Seeing so much contradictory information on the support and performance
of these.
---
 GPU/GLES/VertexDecoder.cpp | 59 +++++++++++++++++++++++++++-----------
 1 file changed, 42 insertions(+), 17 deletions(-)

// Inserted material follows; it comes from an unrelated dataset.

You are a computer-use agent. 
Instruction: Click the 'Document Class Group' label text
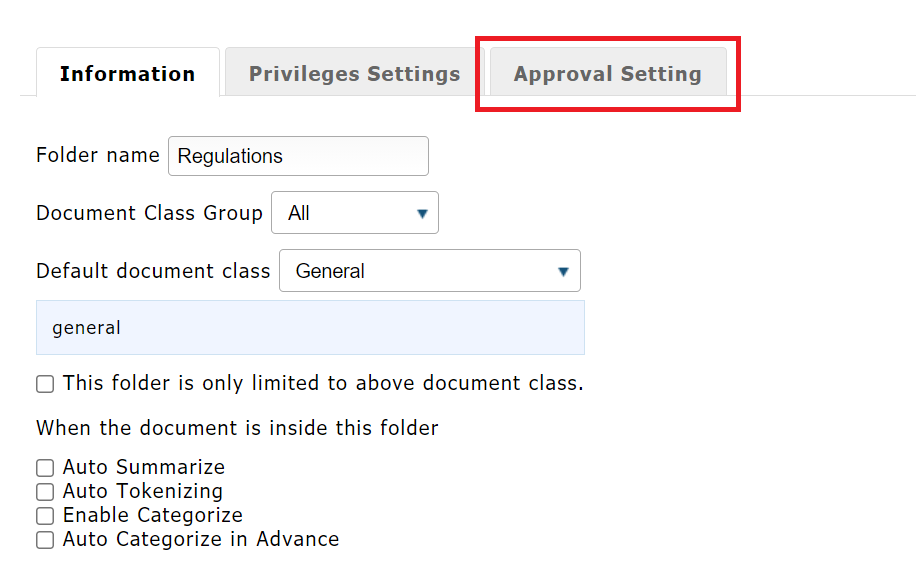coord(149,213)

diff --git a/GPU/GLES/VertexDecoder.cpp b/GPU/GLES/VertexDecoder.cpp
index c32edb05a..96b410142 100644
--- a/GPU/GLES/VertexDecoder.cpp
+++ b/GPU/GLES/VertexDecoder.cpp
@@ -936,7 +936,9 @@ void VertexDecoderJitCache::Jit_TcU8() {
 }
 
 void VertexDecoderJitCache::Jit_TcU16() {
-	LDR(tempReg1, srcReg, dec_->tcoff);
+	LDRH(tempReg1, srcReg, dec_->tcoff);
+	LDRH(tempReg2, srcReg, dec_->tcoff + 2);
+	ORR(tempReg1, tempReg1, Operand2(tempReg2, ST_LSL, 16));
 	STR(tempReg1, dstReg, dec_->decFmt.uvoff);
 }
 
@@ -948,7 +950,9 @@ void VertexDecoderJitCache::Jit_TcFloat() {
 }
 
 void VertexDecoderJitCache::Jit_TcU16Through() {
-	LDR(tempReg1, srcReg, dec_->tcoff);  // possibly unaligned access
+	LDRH(tempReg1, srcReg, dec_->tcoff);
+	LDRH(tempReg2, srcReg, dec_->tcoff + 2);
+	ORR(tempReg1, tempReg1, Operand2(tempReg2, ST_LSL, 16));
 	STR(tempReg1, dstReg, dec_->decFmt.uvoff);
 }
 
@@ -1033,23 +1037,33 @@ void VertexDecoderJitCache::Jit_Color5551() {
 	STR(tempReg2, dstReg, dec_->decFmt.c0off);
 }
 
-// Copy 3 bytes and then a zero. Might as well copy four.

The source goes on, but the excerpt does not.